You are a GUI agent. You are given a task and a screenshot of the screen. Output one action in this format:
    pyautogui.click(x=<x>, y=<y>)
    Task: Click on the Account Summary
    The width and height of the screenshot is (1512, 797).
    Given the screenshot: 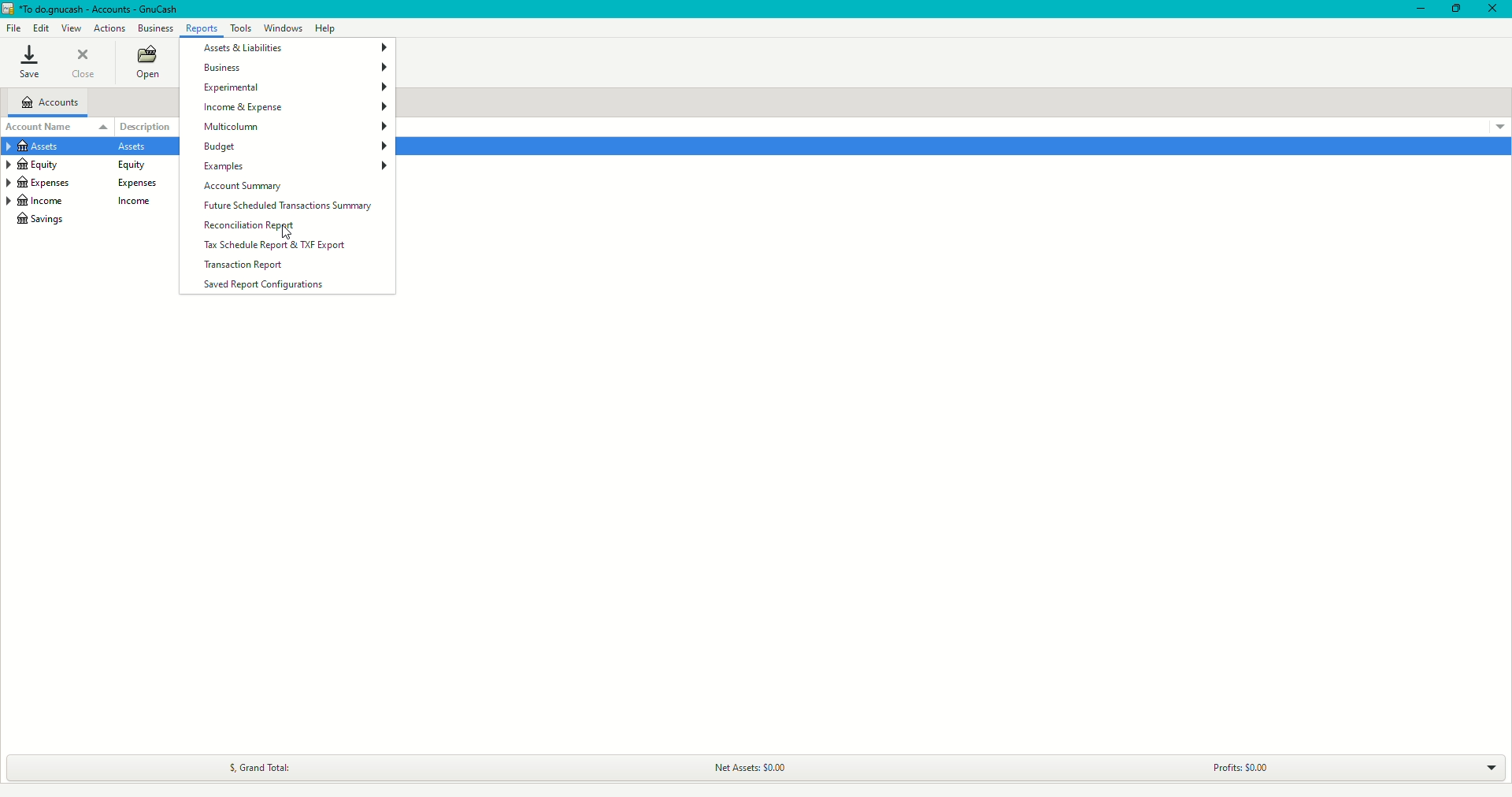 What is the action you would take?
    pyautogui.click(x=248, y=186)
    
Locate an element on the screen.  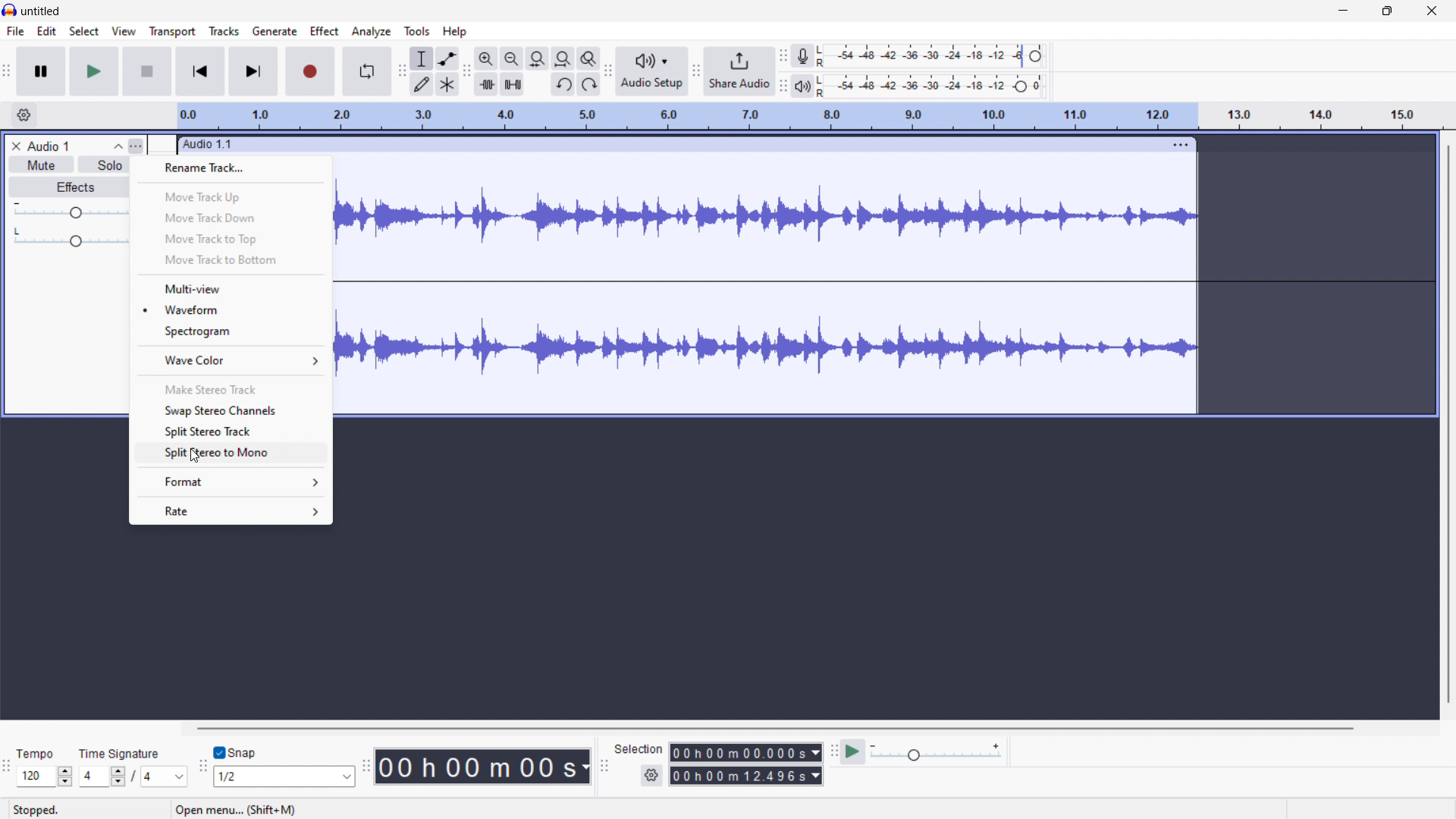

┄┄┄┄┄┄

> TO BE DONE: Can you pull out, line for line, the material from its opening line through the line containing "The width and"?

> TASK SOLUTION:
You are a GUI agent. You are given a task and a screenshot of the screen. Output one action in this format:
    pyautogui.click(x=<x>, y=<y>)
    Task: Click on the Account Summary
    The width and height of the screenshot is (1512, 797).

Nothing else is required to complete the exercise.